● **DIRECTIONS**
1) List the exercises that the Q&A with David Epstein names for the circuit meant to add intensity to a workout.
2) Copy the section of the Q&A with David Epstein that begins with the words containing "BB Man: What’s the" and ends with "for your body?".
PAGE EXCERPT below:
Birchbox Man Q&A: David Epstein, author of “The Sports Gene”

A senior writer for Sports Illustrated, David Epstein tackles the question of what makes an athlete great in his new book The Sports Gene. We asked the sports expert to break down the facts: Just how long should you be working out? How do you know which sport is right for you? And what’s the one exercise that’s good for everyone? Here’s what we found out:

BB Man: How long should you workout?

The vast majority of exercisers are too fixated on duration of exercise, and not fixated enough on intensity. Consider this: a study at McMaster University in Ontario found that the gains in muscle metabolism and cardiovascular fitness that come from cycling at a continuous pace for an hour a day, five days a week, could be recreated by cycling all out for 30 seconds, resting for four minutes, and repeating four to six times. And only three times a week! The takeaway is that intensity, in some way, shape, or form, should be mixed in to your exercise regimen.

BB Man: How can you incorporate intensity into your workout?

It takes some practice to learn how to push, and to have a calm mind even while your body might be screaming at you. Start with once a week. Ramp the treadmill up to double the speed you normally jog at, but just for 30 seconds, or incorporate a circuit of jumping jacks, burpees, situps, pushups, and climbers. It doesn’t have to be complicated, and intensity can actually save you time—although it’s gonna hurt too!

BB Man: What’s the ideal breakdown between cardio and weights, long runs, and sprints?

You can’t train perfectly for maximal muscle strength and maximal endurance at the same time. There has to be a tradeoff. If your goal is to be as fast as possible, you don’t want to do any cardio at all, really, or you’ll dull the explosiveness of those fast twitch fibers. And even your lifting should be cut off several months before you want maximum muscle explosiveness. If you’re trying to strictly build muscle mass, cardio should also be minimized.

BB Man: Are there indicators that help you choose the 'right' sport for your body?

There are myriad indicators, from your “brachial index,” the proportion of your forearm to your total arm length (a low one is good for rowing), to your muscle fiber type proportions. You can guess at your own physiology. If you’ve always been a better than average jumper and sprinter, you probably have significant potential for rapid muscle gain. Then there’s what I call the “belly button rule of thumb”: If you have a high belly button relative to your height—i.e. proportionally long legs—you have an advantage for running and jumping. If you have a relatively low belly button—a long torso—you have an advantage for swimming.

BB Man: What’s one easy exercise everyone can benefit from?

I can’t think of any reason why everyone shouldn’t squat once in a while. From Jamaican sprinters to Olympic 10K champ Mo Farah, I saw squatting in every gym in the world I entered. Squatting involves so many important muscles, it’s unlikely anyone is a “non-responder” to this exercise. That said, I did notice a few differences between pro athlete squatting and typical gym squatting. First of all, the pros often squatted lighter weight than I would’ve guessed—even pro sprinters—but I noticed that they often did full squats. That is, butt down absolutely as far as it can go, so they have to rise out of the full crouch position.
End of PAGE EXCERPT.
DATA LISTING below:
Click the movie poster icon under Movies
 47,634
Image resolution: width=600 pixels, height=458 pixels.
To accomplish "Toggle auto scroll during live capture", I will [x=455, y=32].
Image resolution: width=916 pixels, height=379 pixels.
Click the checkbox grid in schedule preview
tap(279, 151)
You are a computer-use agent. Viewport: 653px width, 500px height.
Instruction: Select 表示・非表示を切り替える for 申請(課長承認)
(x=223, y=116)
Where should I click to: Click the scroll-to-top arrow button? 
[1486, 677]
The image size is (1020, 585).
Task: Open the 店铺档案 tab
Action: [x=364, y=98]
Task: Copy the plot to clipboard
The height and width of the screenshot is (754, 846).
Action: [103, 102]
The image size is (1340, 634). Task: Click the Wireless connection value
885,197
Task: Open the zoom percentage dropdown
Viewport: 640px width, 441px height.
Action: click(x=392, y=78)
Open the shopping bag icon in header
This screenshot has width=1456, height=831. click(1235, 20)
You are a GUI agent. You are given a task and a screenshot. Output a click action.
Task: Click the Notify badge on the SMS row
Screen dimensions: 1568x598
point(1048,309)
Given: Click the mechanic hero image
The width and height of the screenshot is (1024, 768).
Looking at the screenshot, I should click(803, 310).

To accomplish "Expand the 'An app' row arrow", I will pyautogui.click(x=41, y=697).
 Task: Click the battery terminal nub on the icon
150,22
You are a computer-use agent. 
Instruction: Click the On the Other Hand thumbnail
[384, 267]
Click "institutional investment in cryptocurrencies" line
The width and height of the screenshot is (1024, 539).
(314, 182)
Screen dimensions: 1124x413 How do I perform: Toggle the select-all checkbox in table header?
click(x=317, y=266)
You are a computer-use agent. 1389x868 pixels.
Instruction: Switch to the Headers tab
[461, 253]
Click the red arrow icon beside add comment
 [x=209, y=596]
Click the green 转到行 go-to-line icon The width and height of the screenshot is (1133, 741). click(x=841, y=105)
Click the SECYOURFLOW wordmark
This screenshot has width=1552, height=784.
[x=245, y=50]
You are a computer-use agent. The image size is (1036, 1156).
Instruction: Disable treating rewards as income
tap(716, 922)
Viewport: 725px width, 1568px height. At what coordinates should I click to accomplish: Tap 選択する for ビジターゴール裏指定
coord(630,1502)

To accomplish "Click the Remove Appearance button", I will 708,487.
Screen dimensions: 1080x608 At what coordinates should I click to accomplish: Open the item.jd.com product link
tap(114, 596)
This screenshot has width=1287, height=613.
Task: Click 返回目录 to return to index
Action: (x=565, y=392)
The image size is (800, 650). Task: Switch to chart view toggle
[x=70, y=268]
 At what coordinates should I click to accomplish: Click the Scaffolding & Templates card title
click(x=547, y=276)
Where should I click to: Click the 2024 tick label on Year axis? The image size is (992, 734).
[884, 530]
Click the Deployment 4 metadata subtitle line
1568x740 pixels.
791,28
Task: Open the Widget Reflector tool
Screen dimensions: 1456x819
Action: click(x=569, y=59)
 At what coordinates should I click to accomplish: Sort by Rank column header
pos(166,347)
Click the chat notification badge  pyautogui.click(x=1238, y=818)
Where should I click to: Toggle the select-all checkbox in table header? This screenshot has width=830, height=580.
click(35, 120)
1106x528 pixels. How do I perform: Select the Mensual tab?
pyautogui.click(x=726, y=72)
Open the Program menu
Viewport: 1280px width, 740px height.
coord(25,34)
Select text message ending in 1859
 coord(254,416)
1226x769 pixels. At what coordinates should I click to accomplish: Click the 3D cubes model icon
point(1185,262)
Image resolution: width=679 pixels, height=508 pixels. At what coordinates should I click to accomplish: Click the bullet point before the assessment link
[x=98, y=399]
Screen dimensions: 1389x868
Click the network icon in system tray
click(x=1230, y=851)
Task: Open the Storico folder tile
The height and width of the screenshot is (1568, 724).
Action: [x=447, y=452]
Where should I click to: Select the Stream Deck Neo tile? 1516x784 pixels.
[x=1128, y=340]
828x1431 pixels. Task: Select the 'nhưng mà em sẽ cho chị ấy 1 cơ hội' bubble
End of DATA LISTING.
● **EXERCISE ANSWERS**
1) jumping jacks, burpees, situps, pushups, climbers

2)
BB Man: What’s the ideal breakdown between cardio and weights, long runs, and sprints?

You can’t train perfectly for maximal muscle strength and maximal endurance at the same time. There has to be a tradeoff. If your goal is to be as fast as possible, you don’t want to do any cardio at all, really, or you’ll dull the explosiveness of those fast twitch fibers. And even your lifting should be cut off several months before you want maximum muscle explosiveness. If you’re trying to strictly build muscle mass, cardio should also be minimized.

BB Man: Are there indicators that help you choose the 'right' sport for your body?